De acordo com Baeta, a Frotanobre estava operando uma prática conhecida como "concorrência ruinosa", medida que prejudica a empresa autorizada a operar o trecho. "Eles antecipavam aos horários das empresas regulares e cobravam uma tarifa de R$ 3,75, inferior aos R$ 4,65 licitados. Com isso, a receita das outras linhas caía e, consequentemente, a arrecadação de impostos também", disse, afirmando ser "fato inédito uma empresa que era regular se tornar clandestina". Segundo o diretor de fiscalização, o transporte clandestino operado pela empresa envolve cerca de 30 veículos. A Tribuna tentou contato com a Frotanobre durante todo o dia desta terça-feira, mas não obteve retorno.
Uma Audiência Pública, marcada para essa quinta-feira na Assembleia Legislativa de Minas Gerais (ALMG), em Belo Horizonte, deve debater a realização do novo pregão até o início de 2014.

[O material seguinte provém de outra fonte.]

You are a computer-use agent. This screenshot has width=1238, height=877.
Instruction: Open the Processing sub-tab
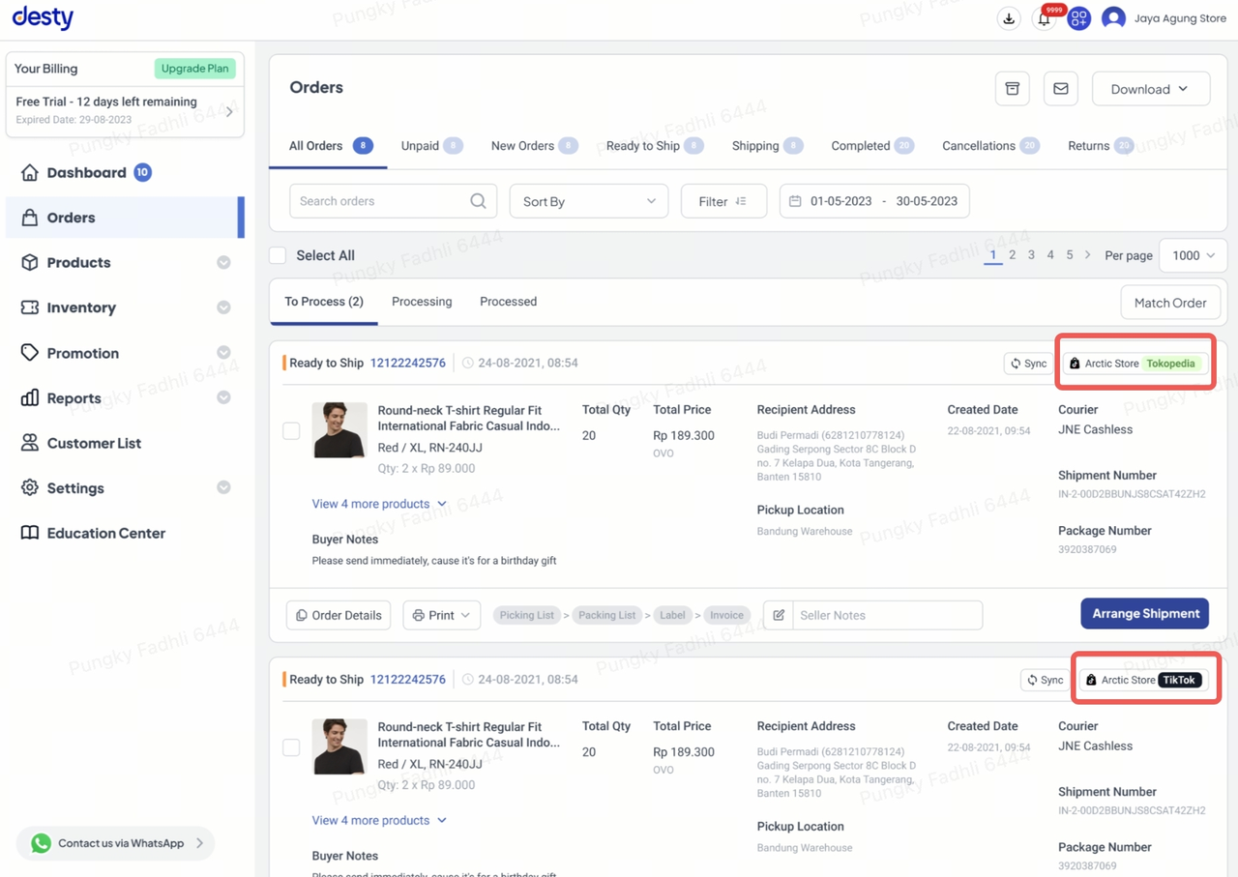point(422,302)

Irregularidades comprometem segurança
Por volta de 9h desta terça-feira, os coletivos da Frotanobre interceptados foram levados para o pátio do DER, no Bairro Santa Terezinha, onde irão permanecer até que haja ordem de liberação do Ministério Público. No local, os veículos passaram por vistorias, já que uma das denúncias era de precariedade e falta de manutenção dos coletivos. Todos foram reprovados nos testes, sendo que, no último, o motor fundiu no momento da averiguação técnica.

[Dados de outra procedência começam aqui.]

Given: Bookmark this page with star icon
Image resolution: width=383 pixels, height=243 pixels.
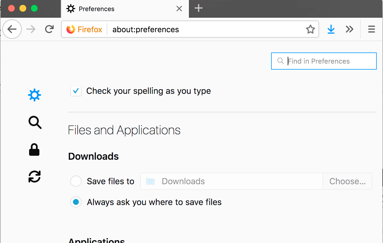Looking at the screenshot, I should pyautogui.click(x=310, y=29).
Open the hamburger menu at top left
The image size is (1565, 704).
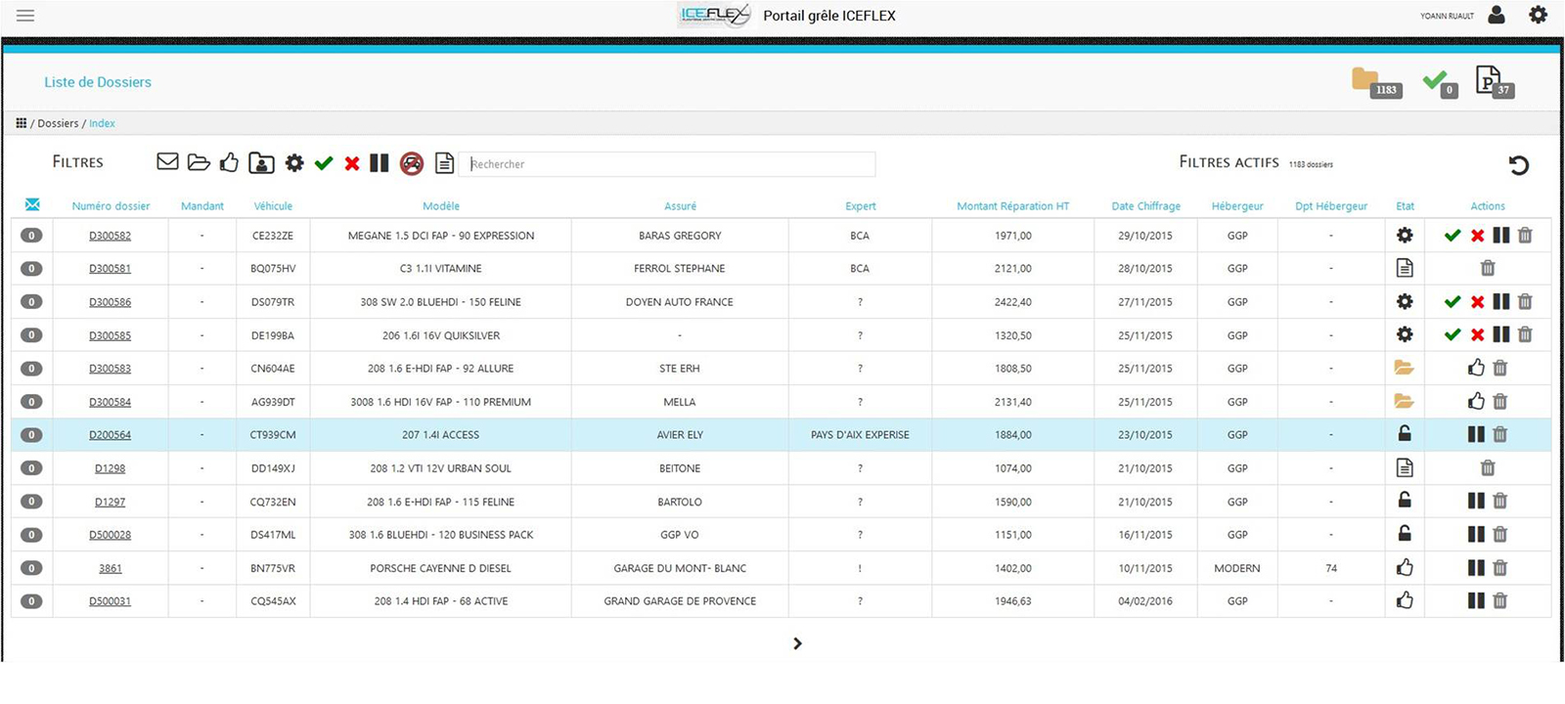[x=25, y=16]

Entre os problemas mais comuns encontrados estão falhas nos sistemas de direção, suspensão e freio. Segundo o vistoriador Ildefonso Avelar, do DER, tal situação poderia resultar em acidentes graves, pois os veículos não ofereciam segurança para os passageiros. Um dos motoristas que teve o ônibus abordado nesta terça-feira disse à Tribuna que os profissionais registravam em relatórios os problemas dos ônibus, diariamente, mas as manutenções não estariam sendo feitas.


Denúncia
De acordo com o coordenador das promotorias de Justiça de Defesa da Ordem Econômica e Tributária (Caoet) da Zona da Mata, Carlos Ari Brasil, uma empresa de ônibus autorizada ao serviço fez as denúncias à Secretaria de Estado da Fazenda em Belo Horizonte, que encaminhou a situação para a superintendência em Juiz de Fora e comunicou o Ministério Público. "Na semana passada tivemos uma reunião com o DER e a Receita para planejar a ação", informou. A continuidade da ação de fiscalização realizada nesta terça-feira irá ocorrer em breve, mas as datas não foram divulgadas. "Fato é que, se os ônibus da Frotanobre continuarem trafegando, estarão sujeitos a nova apreensão e multa", garantiu o diretor de Fiscalização do DER/MG, João Afonso Baeta Costa Machado.
Levantamento realizado pela Tribuna no site da Frotanobre comprovou que a firma ofereceria 43 horários regulares entre Juiz de Fora e Matias, sendo 19 diários, nove de segunda a sexta-feira, e outros 15 no período entre segunda e sábado.